Logitech’s Knocks the Cover Off the Ball — Some Positive Read-Through for PCs, Tablets, Gaming Hardware

Source: Logitech (earnings release, earnings slides, prepared remarks)

  • Logitech topped its December quarter revenue consensus by $430M (35%), with annual growth accelerating to 85% from the September quarter’s already-torrid 75%. Product sell-through rose 62%. And these segment sales figures speak for themselves:
Logitech’s December quarter sales by segment. Source: Logitech.

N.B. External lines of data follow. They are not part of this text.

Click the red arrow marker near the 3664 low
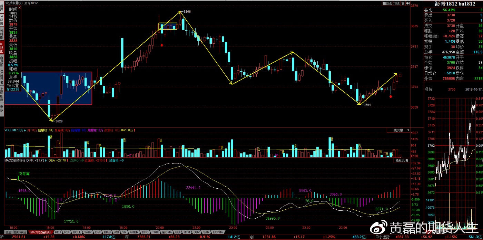 (391, 96)
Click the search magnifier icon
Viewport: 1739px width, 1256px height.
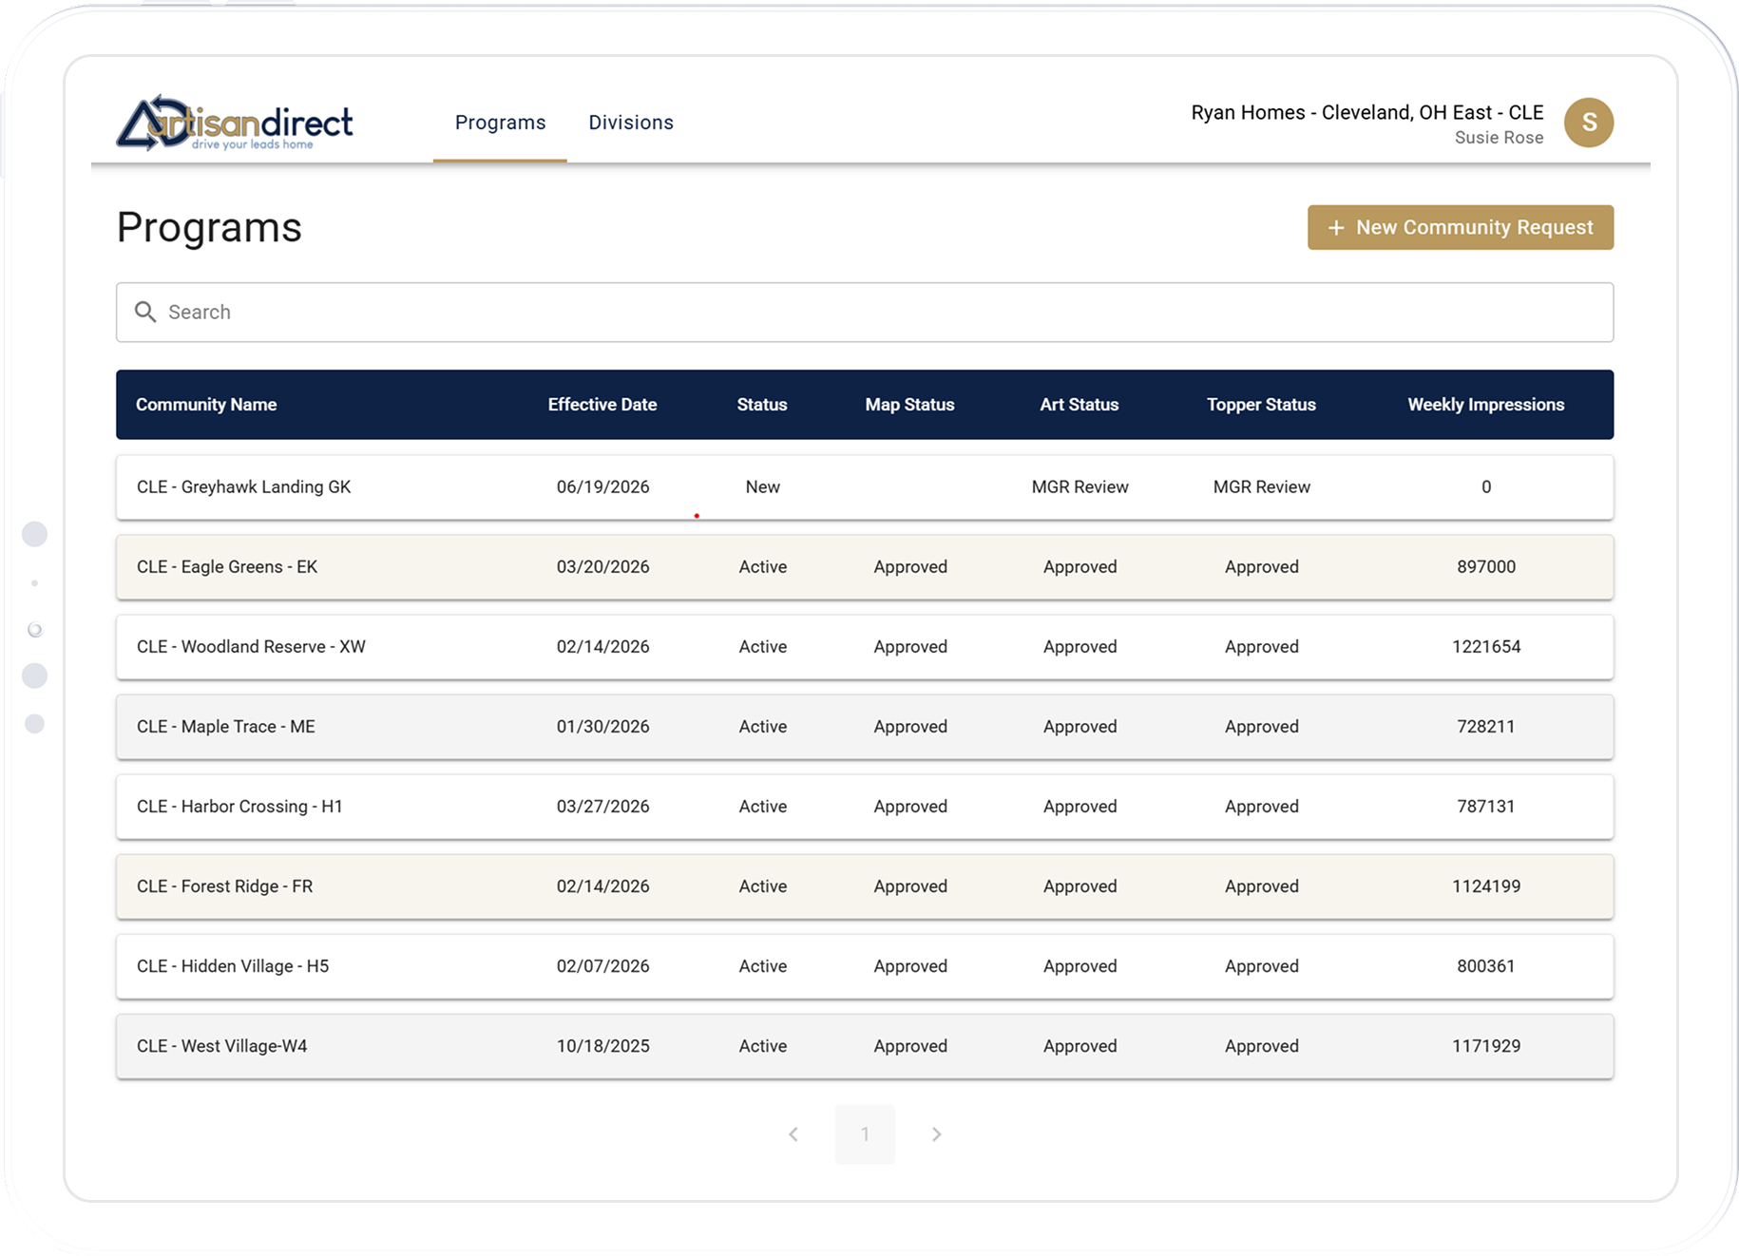tap(146, 312)
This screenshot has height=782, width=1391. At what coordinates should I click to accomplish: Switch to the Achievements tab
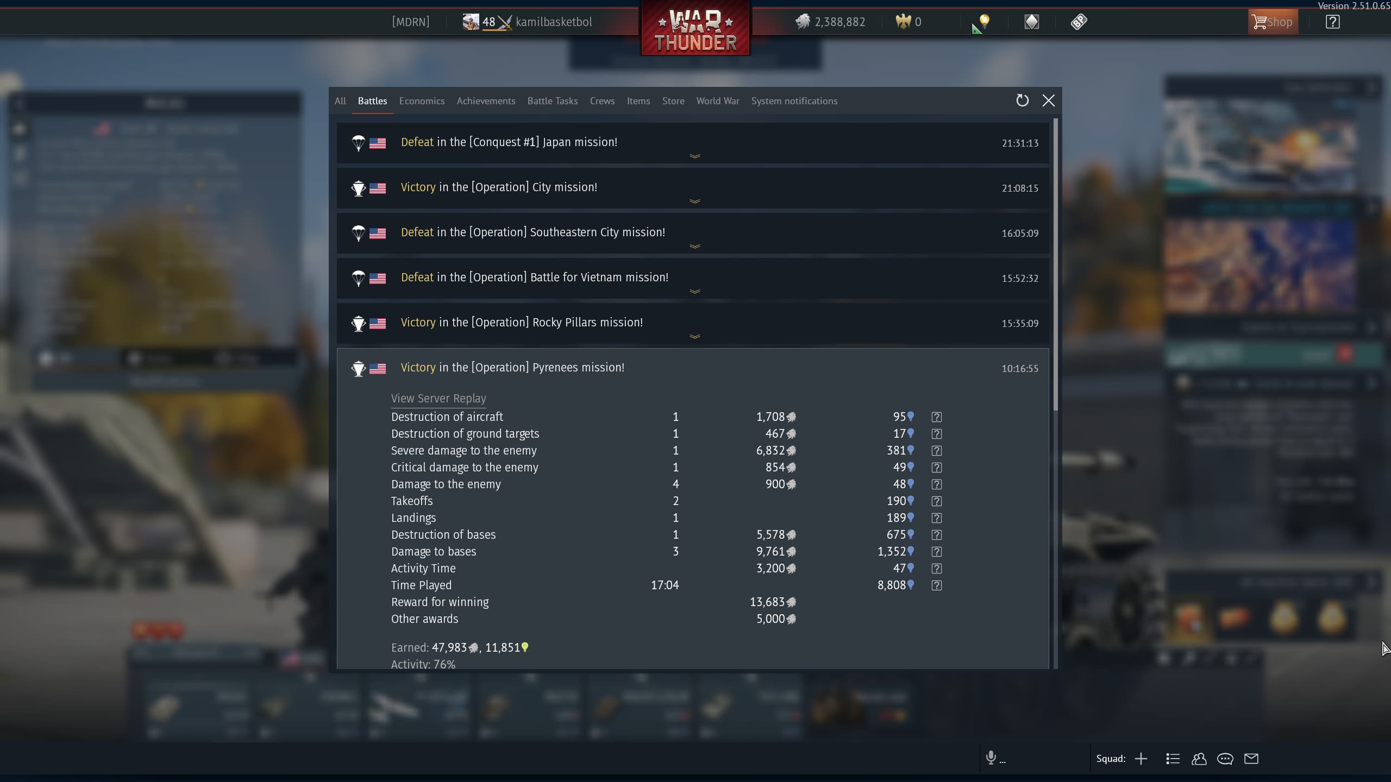486,101
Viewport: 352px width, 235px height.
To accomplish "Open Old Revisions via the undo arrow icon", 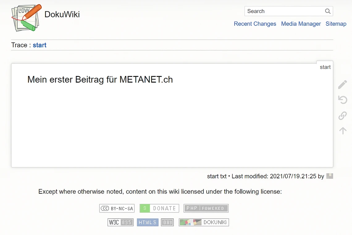I will (343, 100).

  • Logitech did caution that it doesn’t view its current education-related tablet accessories sales to be sustainable. On the other hand, it said PC webcam supplies and inventory remain constrained, which is pretty remarkable given how much webcam sales rose last quarter.
  • With sell-in well above sell-through in the December quarter, Logitech is guiding for “just” 40%-50% March quarter constant-currency revenue growth. But given how comfortably it has topped estimates the last two quarters, that outlook might be conservative.
  • Logitech’s growth rates will probably look very different during the back half of 2021, as comps get tougher and reopenings perhaps lead demand within some major end-markets to cool. But its numbers do suggest that the hardware demand surge caused by COVID’s impact on remote work/learning and gaming activity is far from over. And that probably bodes well for the numbers that other PC, tablet and gaming hardware and chip suppliers will report in January and February.